- **Task directions**:
An exact reproduction of all the entries is the expected answer.

BEGIN Dataset records

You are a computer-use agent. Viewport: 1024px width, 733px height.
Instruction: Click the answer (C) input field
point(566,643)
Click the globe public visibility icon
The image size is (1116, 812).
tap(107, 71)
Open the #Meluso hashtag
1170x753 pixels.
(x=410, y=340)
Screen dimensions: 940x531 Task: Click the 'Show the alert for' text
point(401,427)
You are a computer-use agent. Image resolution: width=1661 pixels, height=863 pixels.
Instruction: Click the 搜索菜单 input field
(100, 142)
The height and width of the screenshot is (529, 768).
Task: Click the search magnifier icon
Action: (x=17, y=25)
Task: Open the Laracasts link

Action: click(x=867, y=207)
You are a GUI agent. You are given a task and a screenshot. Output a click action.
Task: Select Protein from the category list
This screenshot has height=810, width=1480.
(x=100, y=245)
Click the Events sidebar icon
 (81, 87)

END Dataset records

- **Solution to the exercise**:
You are a computer-use agent. Viewport: 1024px width, 733px height.
Instruction: Click the answer (C) input field
point(566,643)
Click the globe public visibility icon
The image size is (1116, 812).
tap(107, 71)
Open the #Meluso hashtag
1170x753 pixels.
(x=410, y=340)
Screen dimensions: 940x531 Task: Click the 'Show the alert for' text
point(401,427)
You are a computer-use agent. Image resolution: width=1661 pixels, height=863 pixels.
Instruction: Click the 搜索菜单 input field
(100, 142)
The height and width of the screenshot is (529, 768).
Task: Click the search magnifier icon
Action: (x=17, y=25)
Task: Open the Laracasts link

Action: click(x=867, y=207)
You are a GUI agent. You are given a task and a screenshot. Output a click action.
Task: Select Protein from the category list
This screenshot has height=810, width=1480.
(x=100, y=245)
Click the Events sidebar icon
 (81, 87)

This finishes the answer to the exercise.